Swamp Fox Analyst

Sunday, June 13, 2010

Children of Prolog

Recently, I have become interested in functional programming, largely because of the remarkable success of Erlang in producing robust web applications. Erlang seems to have 'solved' concurrent programming, which is one of the growing challenges in programming - especially as we move into a post Web 2.0 world. Erlang was initially implemented in Prolog.

Today, I listened to Joseph M Hellerstein's Keynote address at ACM PODS 2010, The Declarative Imperative: Experiences and Conjectures in Distributed Logic. The slides are also available. He uses Daedalus, a derivative of Datalog. Datalog is, syntactically, a subset of Prolog. Hellerstein also addresses the concurrency conundrum, a.k.a., the Programming Crisis by retelling children's classics

“The sky is falling! The sky is falling! Computers won’t get any faster unless programmers learn to write parallel code!” squawked Chicken Licken.

Henny Penny clucked in agreement: “Worse, there is Cloud Computing on the horizon, and it requires programmers to write parallel AND distributed code!”

This is more fun than your average academic talk. Of course, he then goes on to provide his solution to the programming crisis. He shows how Datalog has been used to solve a series of practical problems in computer science.

The solutions Hellerstein expounds rely upon declarative programming in Datalog variants. He describes a series of practical code for distributed crawlers, networking protocols, query optimizers, distributed file systems and a map-reduce scheduler. What is as impressive as the breadth of topics is his claim that his declarative solutions have code bases that are orders of magnitude smaller that existing, imperative solutions.

His code samples describe solving problems with a time dependence that evolves in steps, like a turn-based game. This was a little disconcerting to a physicist, since we like to think about time as continuous, still it was interesting to find a computer scientist shift from 'practical' solutions to a rather abstract discussion on the meaning of time and causality. At this point, I am starting to think about the InfoQ talk by Rich Hicky on Persistent Data Structures and Managed References.

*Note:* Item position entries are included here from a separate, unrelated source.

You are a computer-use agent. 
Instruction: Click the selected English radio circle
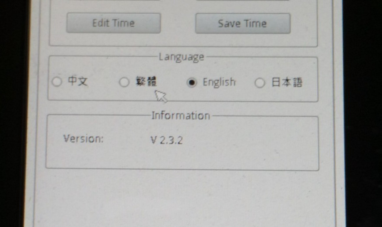tap(191, 83)
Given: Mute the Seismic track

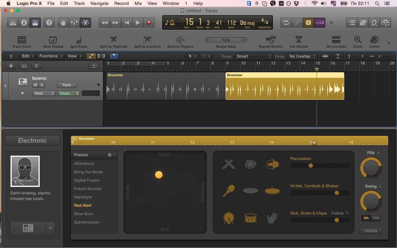Looking at the screenshot, I should tap(35, 85).
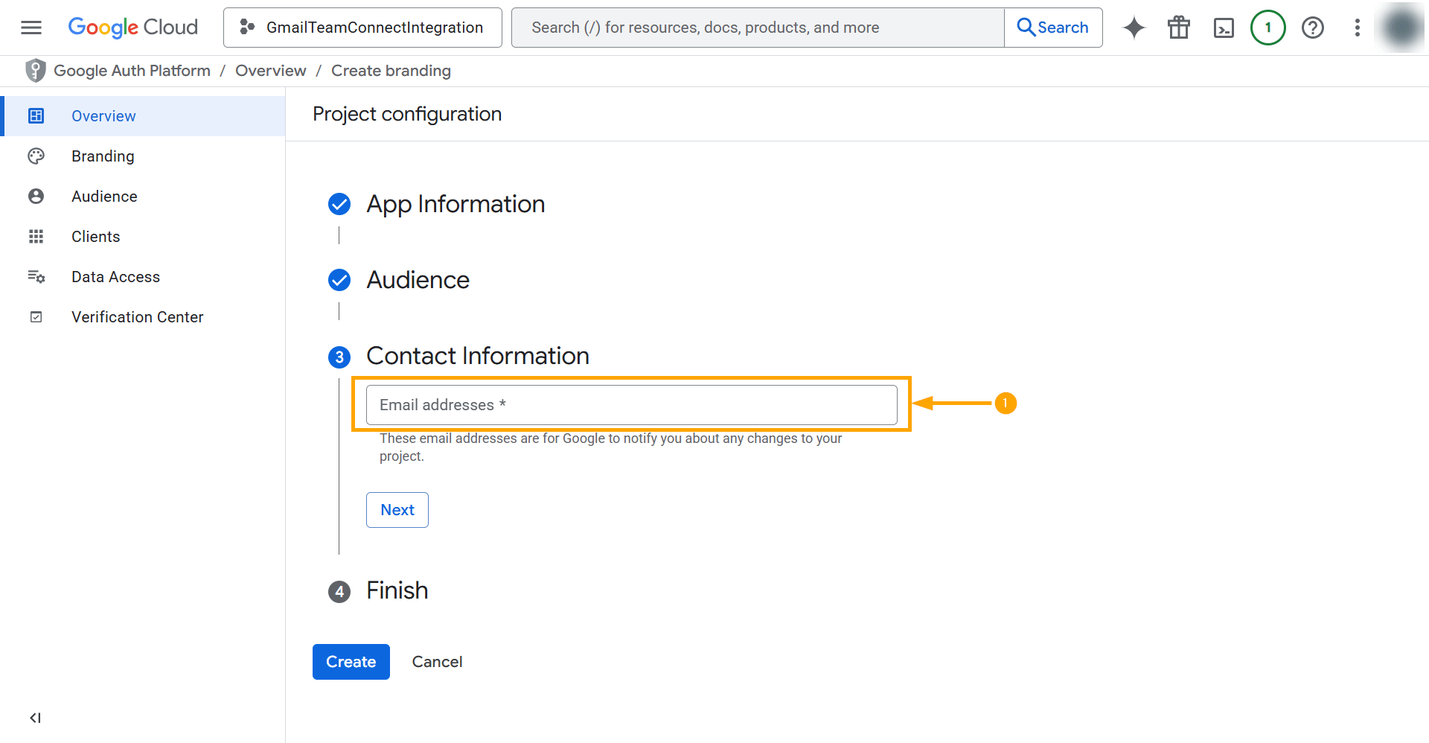
Task: Click the user account avatar
Action: [1401, 28]
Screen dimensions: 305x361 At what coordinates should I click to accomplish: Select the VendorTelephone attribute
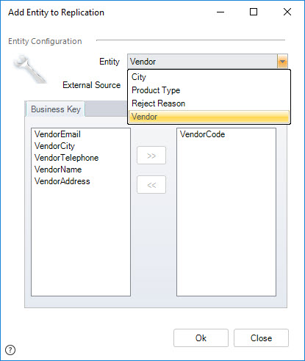[x=66, y=158]
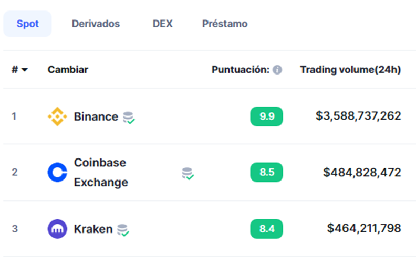Open the Puntuación info icon
This screenshot has width=416, height=265.
277,70
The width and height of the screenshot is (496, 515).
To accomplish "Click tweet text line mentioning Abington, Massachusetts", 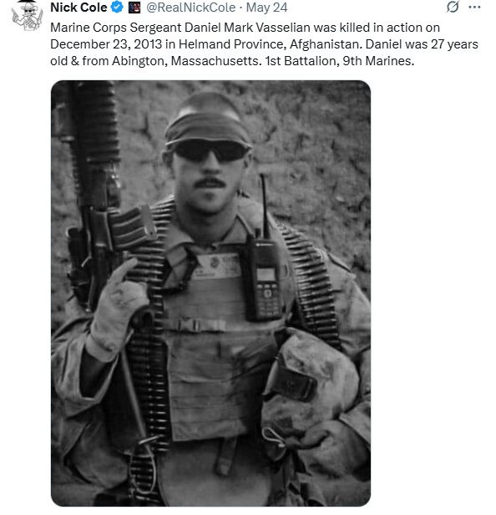I will tap(232, 61).

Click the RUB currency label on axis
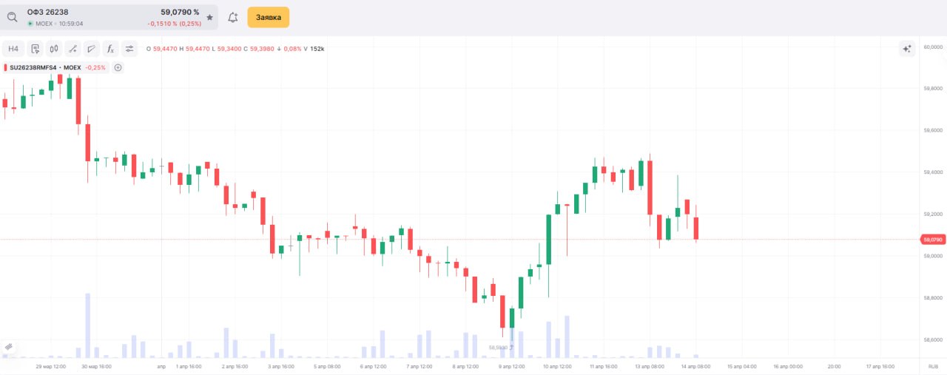coord(933,366)
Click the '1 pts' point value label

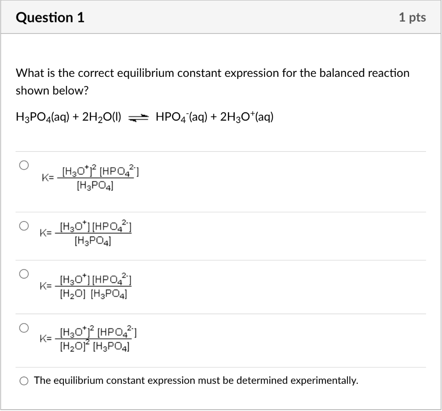click(x=414, y=17)
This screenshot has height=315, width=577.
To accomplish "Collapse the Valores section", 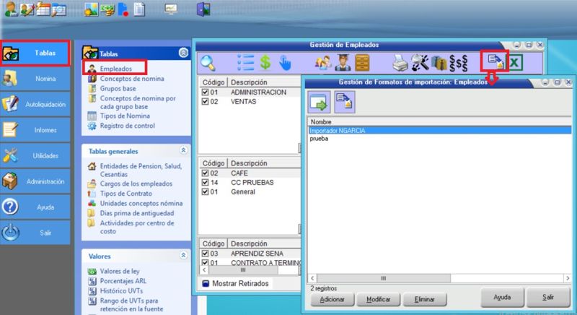I will pos(183,256).
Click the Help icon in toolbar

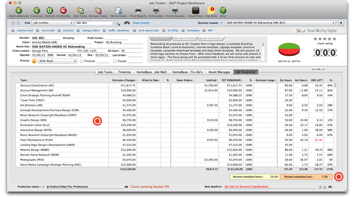point(222,11)
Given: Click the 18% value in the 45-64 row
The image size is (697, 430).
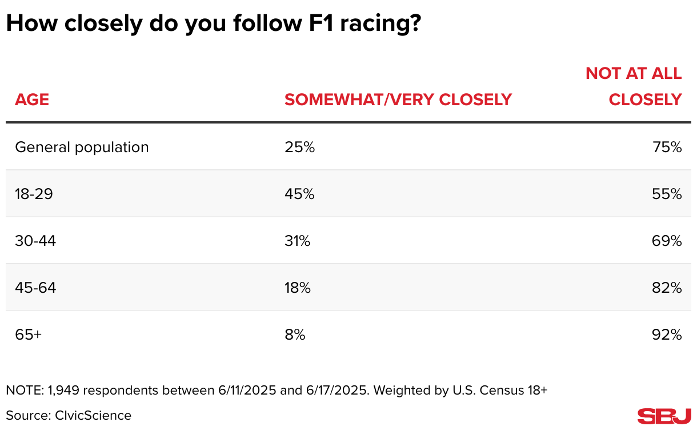Looking at the screenshot, I should [298, 288].
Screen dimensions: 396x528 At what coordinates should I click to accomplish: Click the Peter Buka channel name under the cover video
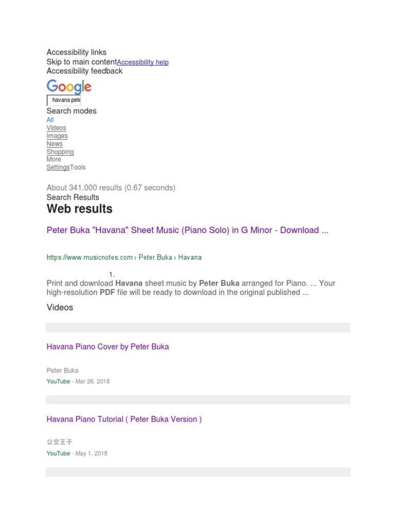click(x=62, y=371)
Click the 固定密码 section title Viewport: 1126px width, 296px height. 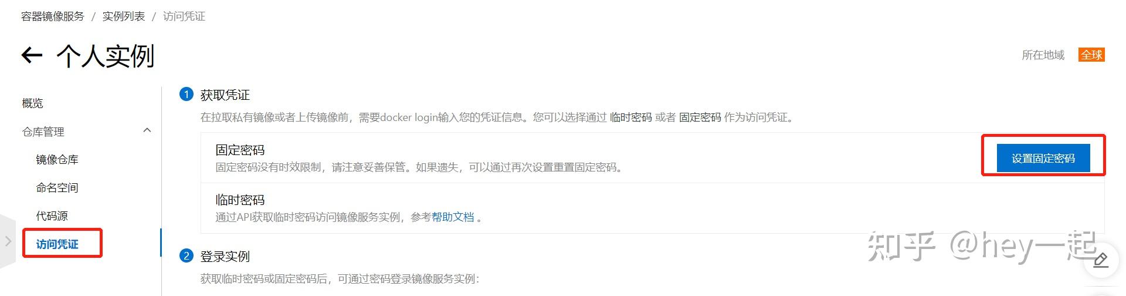click(x=240, y=150)
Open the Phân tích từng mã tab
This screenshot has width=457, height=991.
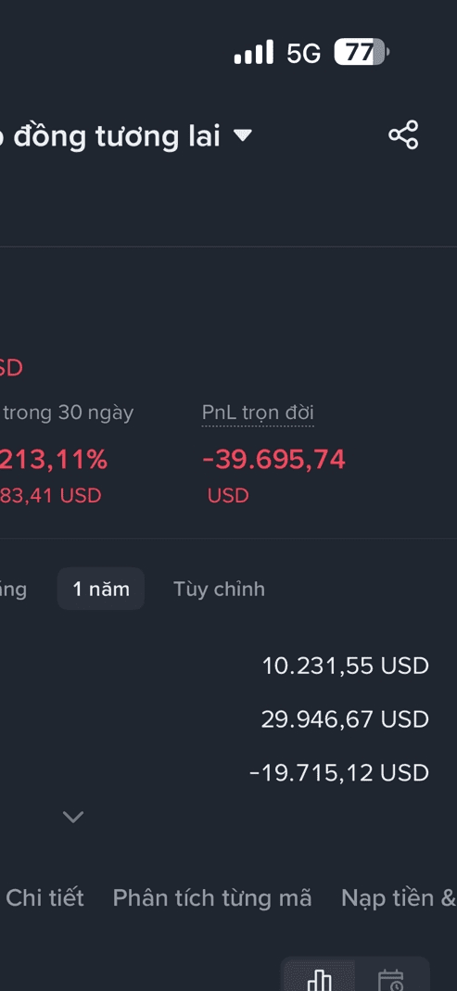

From a Prolog beginning, Ericsson developed Erlang. Erlang is having a renaissance that is leading to high concurrency solutions for web programming. Next, we have Hellerstein using Datalog to address the programming crisis. Where are the imperative, OO solutions? Declarative logic & functional programming - are these the tools that will lead out out the the programming crisis?

Saturday, June 5, 2010

Trends in programming and Amdal's Law

in my previous blog, I explained trends I saw that will affect programmers. The main takeaway is that we are moving into a world of concurrent programming. If we do concurrent programming with memory shared by several threads of execution, life is going to be miserable for programmers. Fortunately, message passing via actors is a viable path to concurrency that is much easier to program.

In any discussion of concurrency, the iron law is Amdahl's Law. If you have a process in which some fraction, s, of the steps are sequential and the rest, 1-s, can be done in parallel, then the most you can gain from concurrency over N processors is to reduce the time to execute from 1 to s + (1-s)/N. So basically, the time to execute a program is limited by s as much as by N. The hardware determines N and the software determines s. So what determines s? Basically, s is the fraction of the algorithm that you spend queueing stuff. If I go to the grocery store, I can shop in parallel with everyone else. It takes a little longer to shop in a busy store, but only a little longer. But when it is time to check out, I have to queue up to pay.

What is exciting is that by using techniques like 'no shared state' and Actors for communication can greatly reduce s, so we can write software that efficiently tanks advantage of concurrent hardware (i.e., big N). If we look at a standard sort of web applications, the bottlenecks are things like writing to the database. The first thing to do is to replace a single server with a cluster of identical servers, so that a given client can access any one of the servers and get the job done.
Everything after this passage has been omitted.